Secondo le ultime ricerche scientifiche i tatuaggi non sarebbero affatto dannosi per la salute ma il corpo, al contrario, ne gioverebbe. Lo studio inerente alla questione è stato pubblicato dall’ “American Journal of Human Biology” e afferma che i tatuaggi rafforzano il sistema immunitario.

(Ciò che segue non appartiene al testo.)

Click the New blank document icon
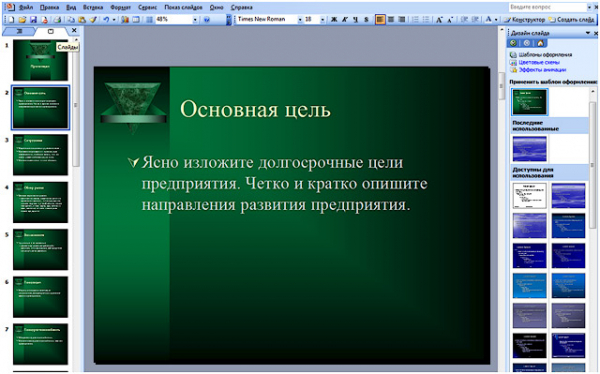 (11, 20)
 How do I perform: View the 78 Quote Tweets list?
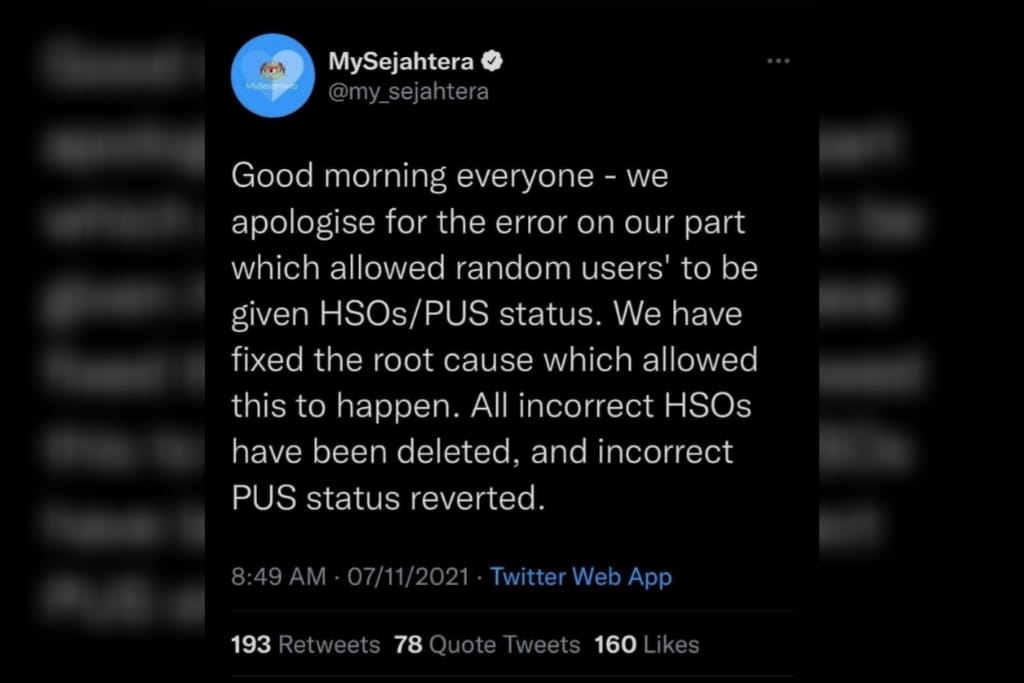487,644
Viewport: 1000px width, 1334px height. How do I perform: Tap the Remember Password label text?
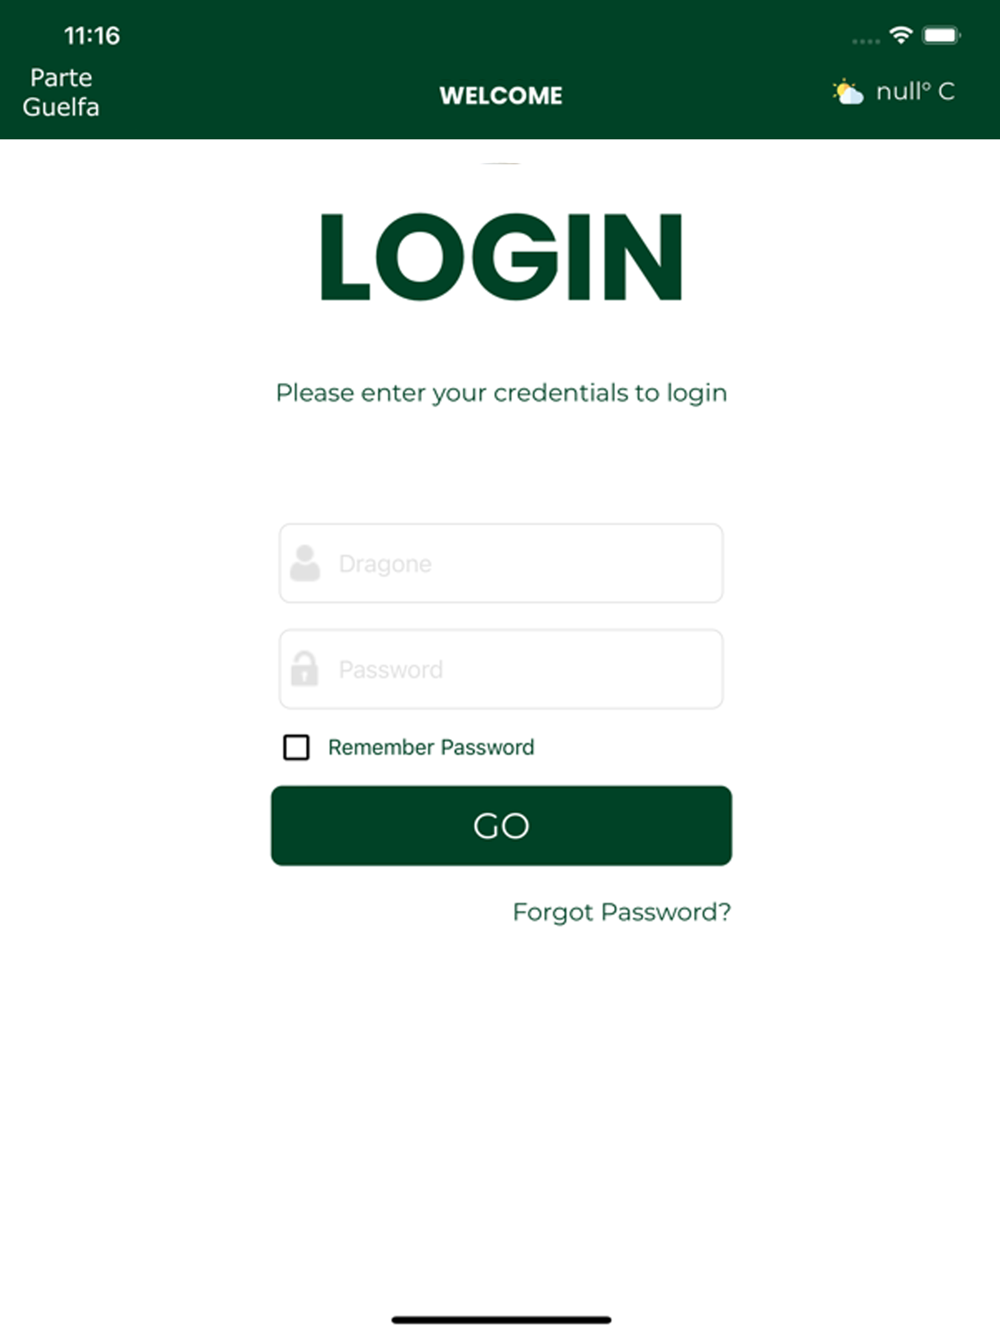tap(431, 747)

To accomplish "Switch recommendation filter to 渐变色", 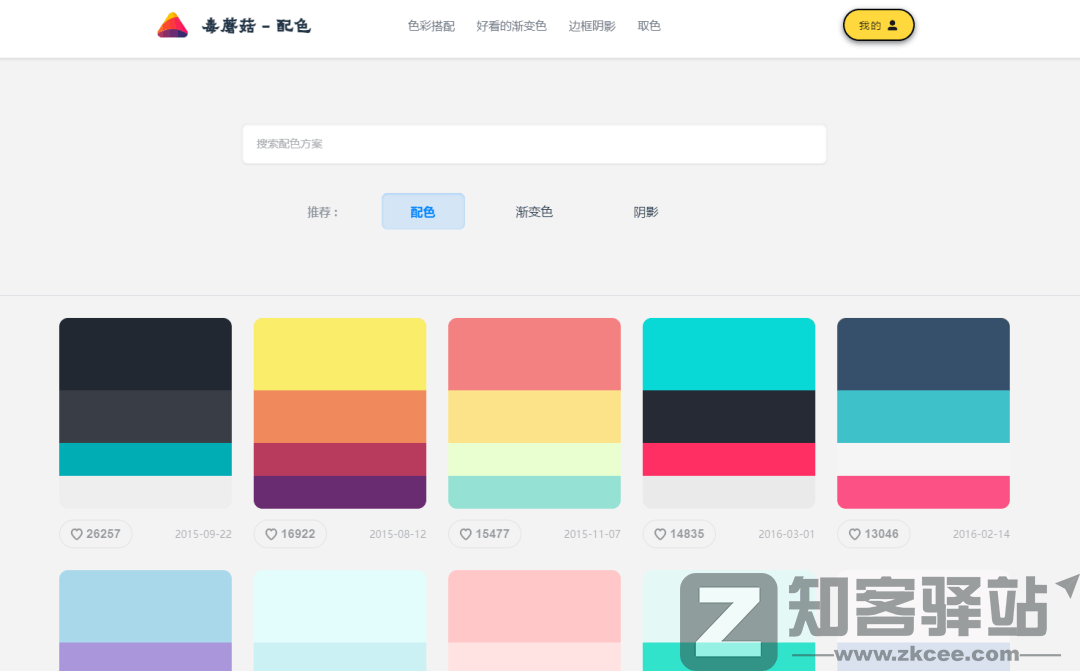I will 534,212.
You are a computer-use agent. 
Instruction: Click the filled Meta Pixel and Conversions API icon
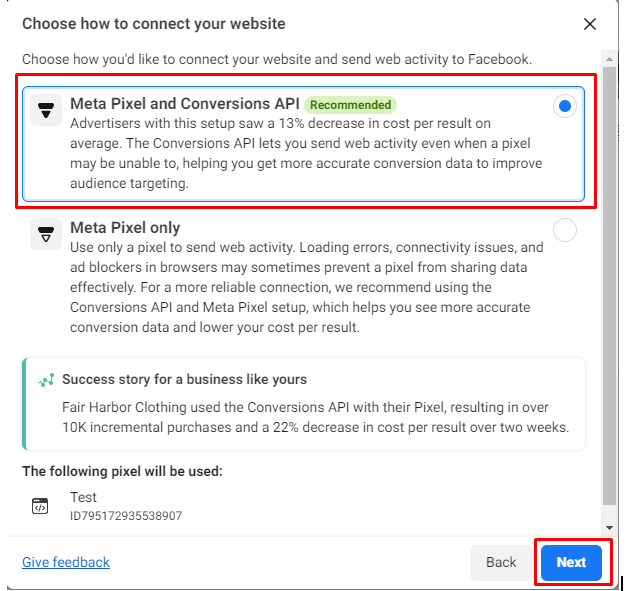click(46, 110)
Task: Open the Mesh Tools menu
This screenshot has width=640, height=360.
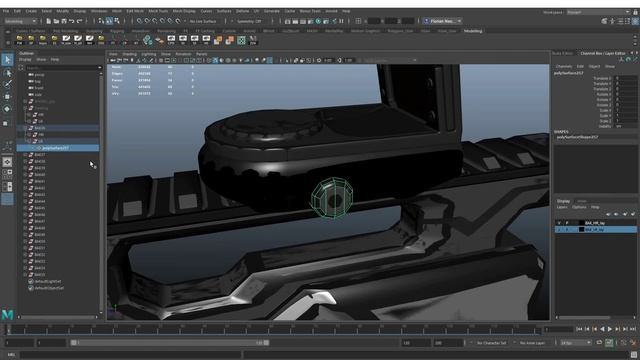Action: [158, 11]
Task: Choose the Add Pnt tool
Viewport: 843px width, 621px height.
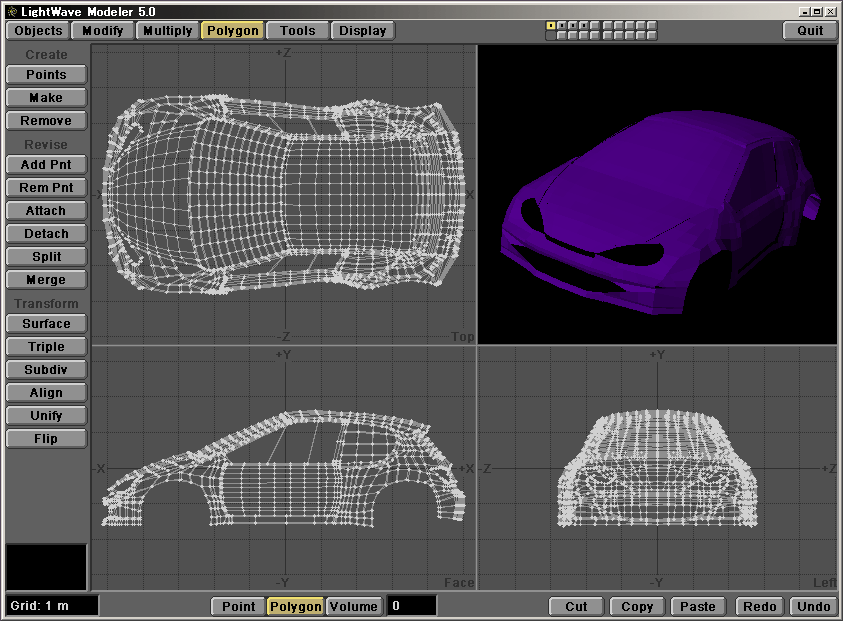Action: 46,164
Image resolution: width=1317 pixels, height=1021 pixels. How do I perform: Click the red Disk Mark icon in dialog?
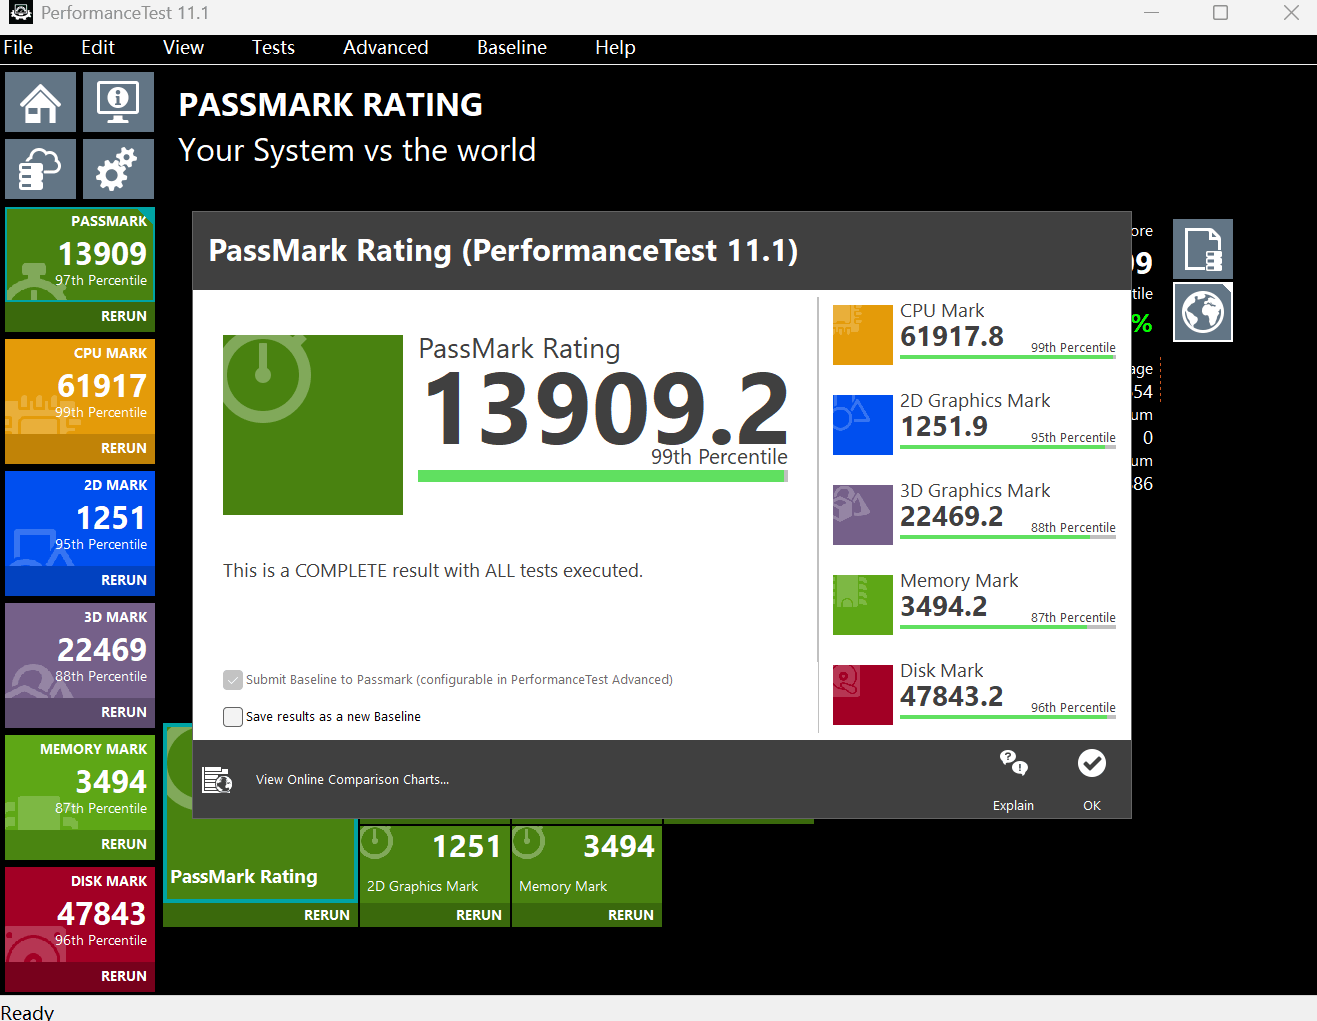[x=862, y=695]
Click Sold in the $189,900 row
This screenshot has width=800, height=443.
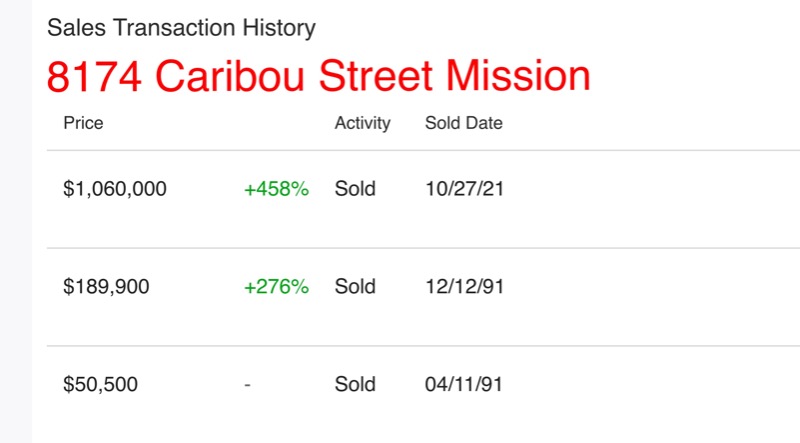(x=355, y=287)

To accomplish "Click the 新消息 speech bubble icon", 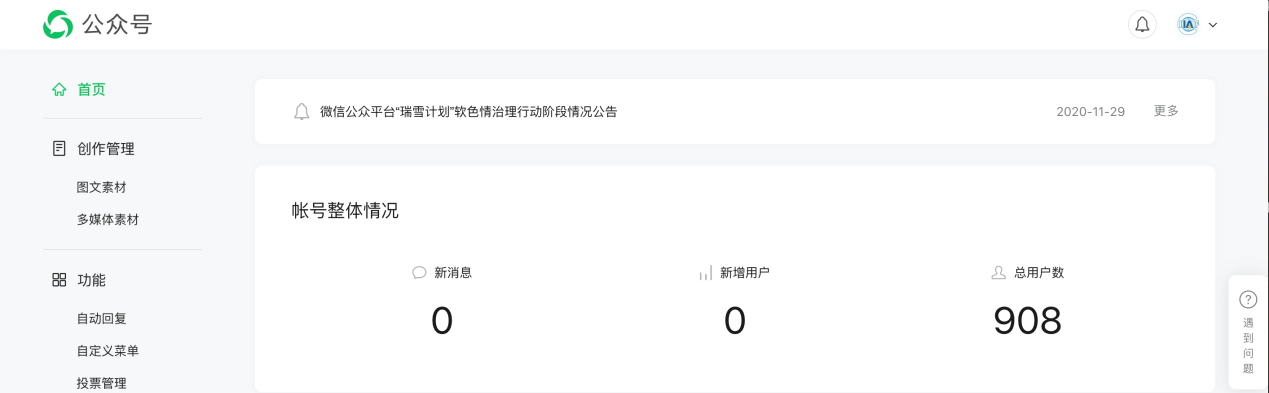I will [x=419, y=272].
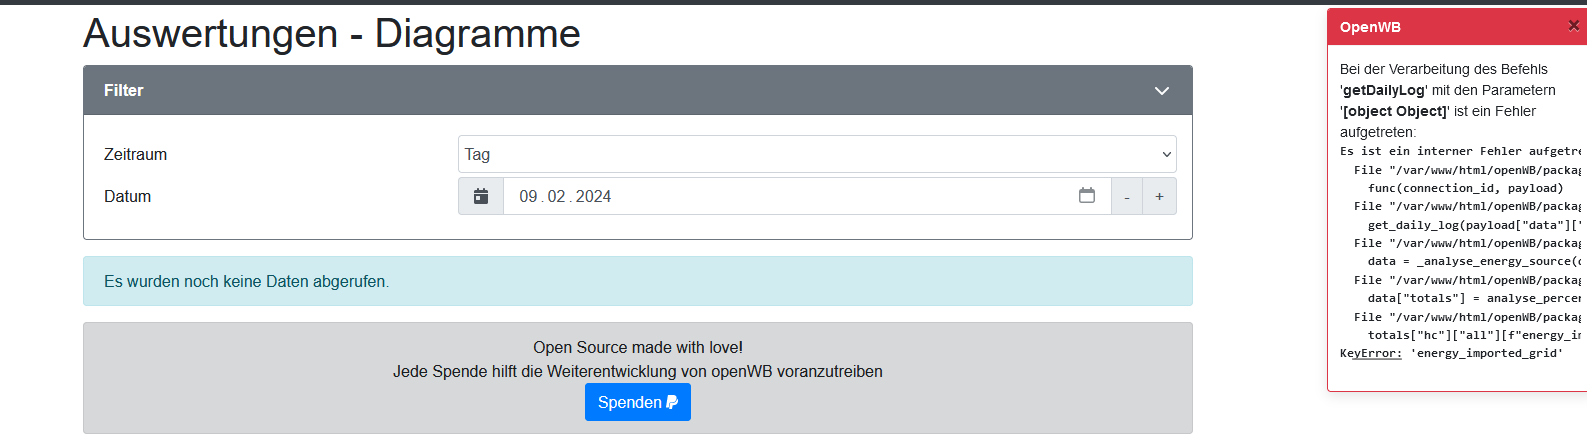Select the day field 09
The height and width of the screenshot is (439, 1587).
[x=528, y=197]
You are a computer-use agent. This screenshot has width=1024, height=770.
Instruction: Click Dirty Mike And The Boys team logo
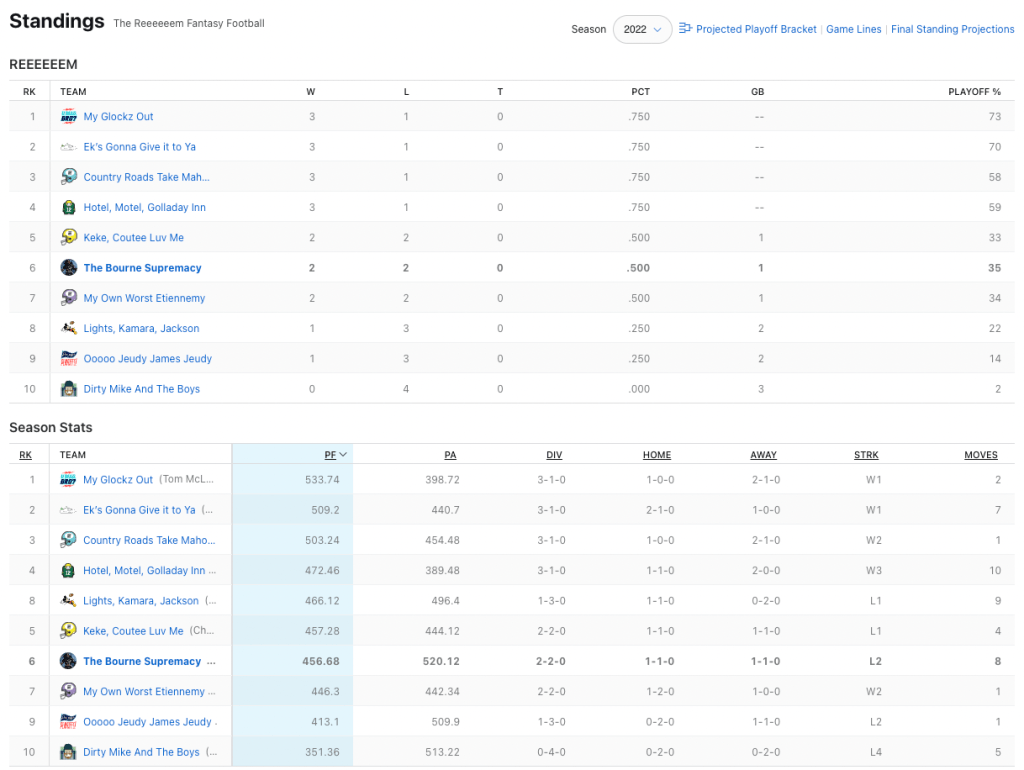tap(69, 389)
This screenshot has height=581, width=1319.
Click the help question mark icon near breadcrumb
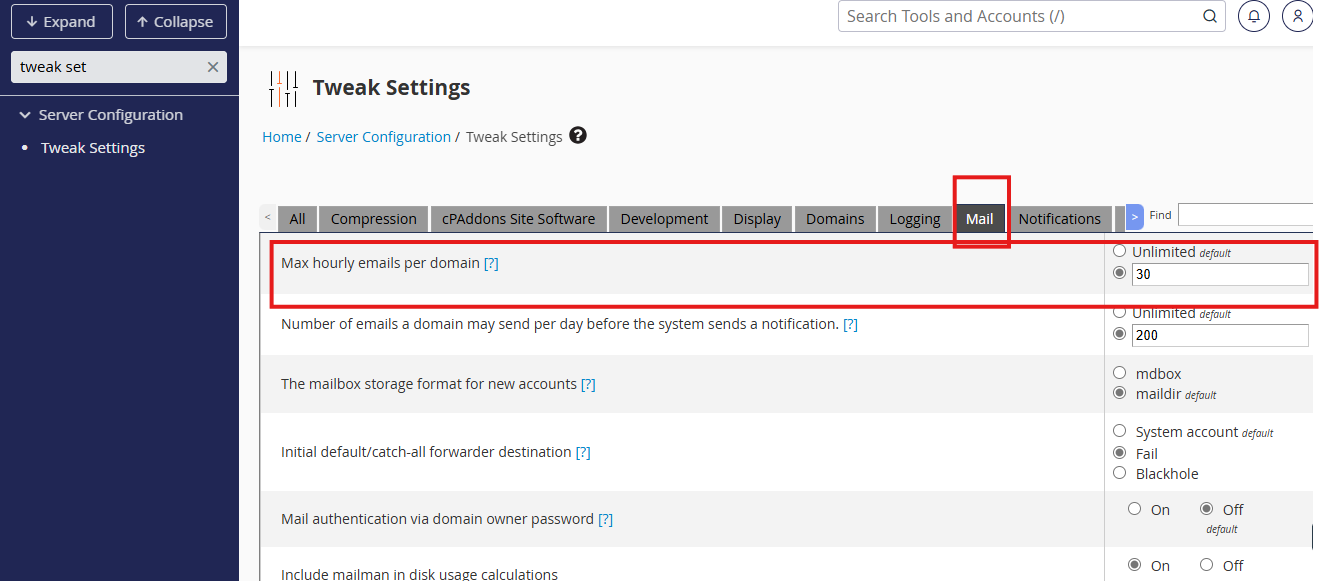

Per giungere a questa conclusione i ricercatori della University of Alabama hanno raccolto i campioni della saliva di ventinove persone prima e dopo essersi tatuate per analizzare i livelli dell’immunoglobina A, un anticorpo coinvolto nella risposta immunitaria dell’organismo. Durante l’esperimento è stato scoperto che i livelli dell’anticorpo nelle persone che si tatuavano per la prima volta si abbassavano, mentre il sistema immunitario dei soggetti con più tatuaggi risultava più forte in quanto maggiormente vigile contro i fattori di stress connessi ai danni ai tessuti molli. Christopher Lynn, professore di antropologia alla University of Alabama e co-autore dello studio, ha così spiegato come funziona questo meccanismo:

“Tatuarsi può stimolare il sistema immunitario in un modo molto simile alla vaccinazione e far sì che il corpo diventi meno suscettibile a future infiltrazioni patogene. Quando si fa un tatuaggio i muscoli diventano doloranti ma, quando se ne fanno diversi, il dolore svanisce e il sistema immunitario riesce a rinforzarsi. Se si continua a stressare il proprio corpo più e più volte, dopo la tensione iniziale, la risposta immunitaria del corpo diventa più forte”.